▼

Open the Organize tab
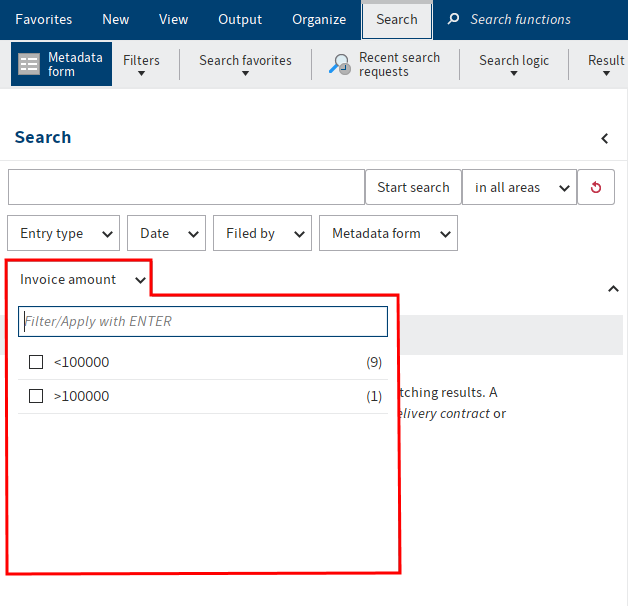Image resolution: width=628 pixels, height=606 pixels. pyautogui.click(x=319, y=19)
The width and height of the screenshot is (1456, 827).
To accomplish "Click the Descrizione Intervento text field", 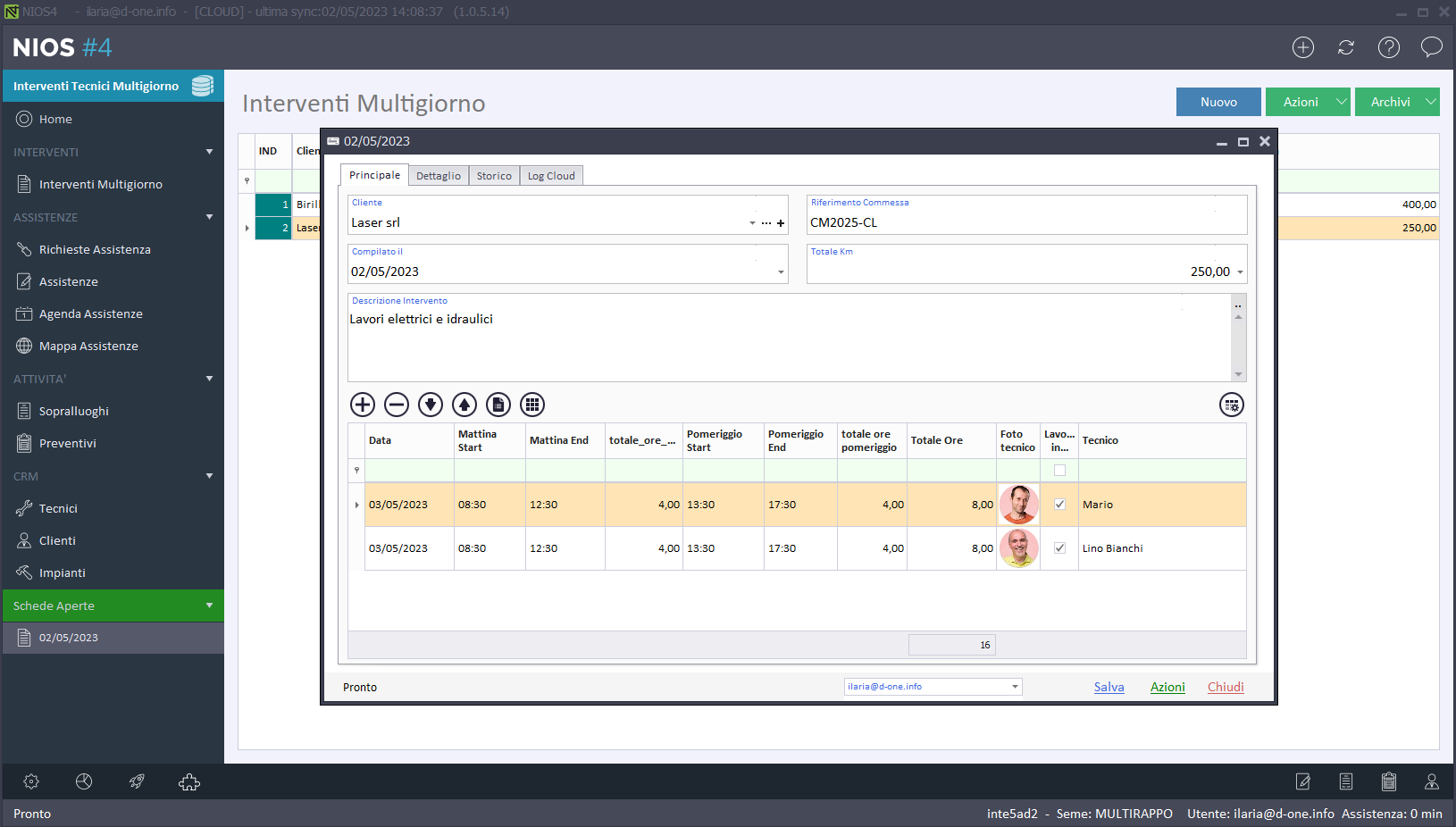I will point(786,344).
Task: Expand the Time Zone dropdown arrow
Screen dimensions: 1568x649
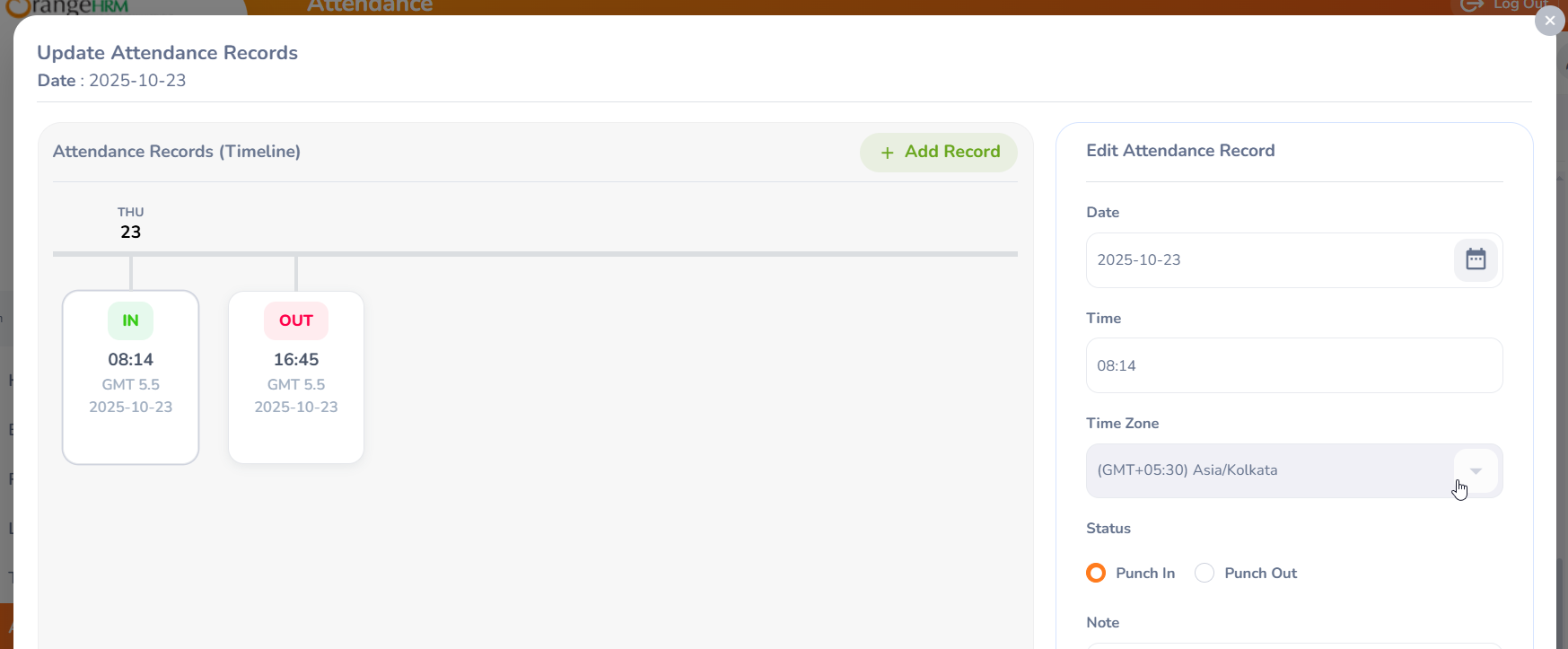Action: pyautogui.click(x=1476, y=471)
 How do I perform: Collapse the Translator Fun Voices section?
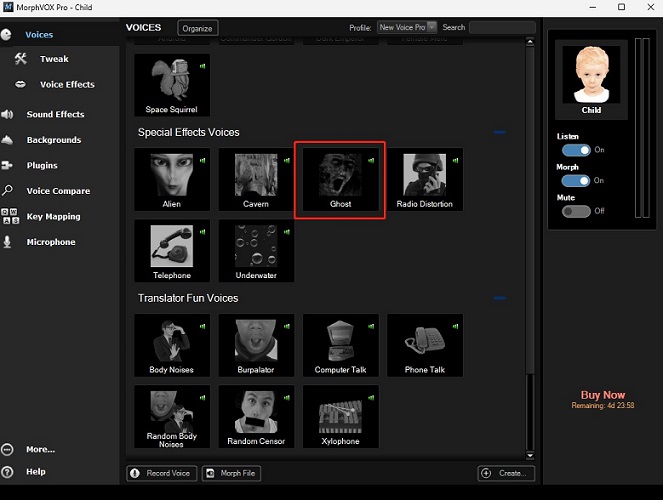tap(500, 298)
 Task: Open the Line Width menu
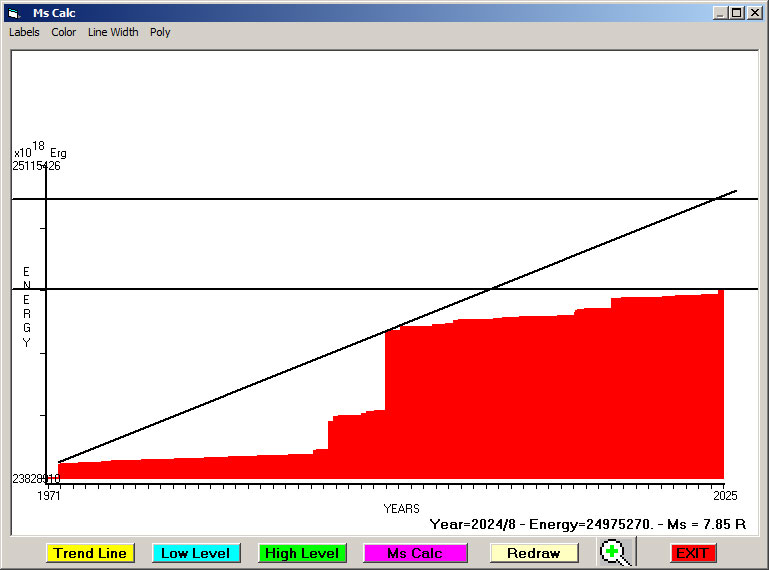(x=113, y=32)
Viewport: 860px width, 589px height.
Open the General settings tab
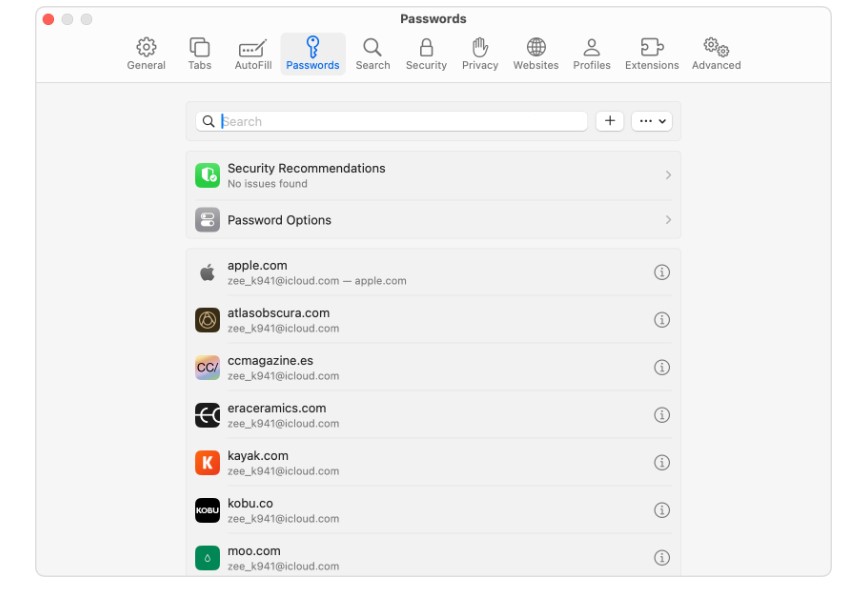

▲

Show every line of the records above that contains the word "Open". Case counts.

■ **The completed task**
Open the Organize tab
 Task: Open the Line Width menu
Open the General settings tab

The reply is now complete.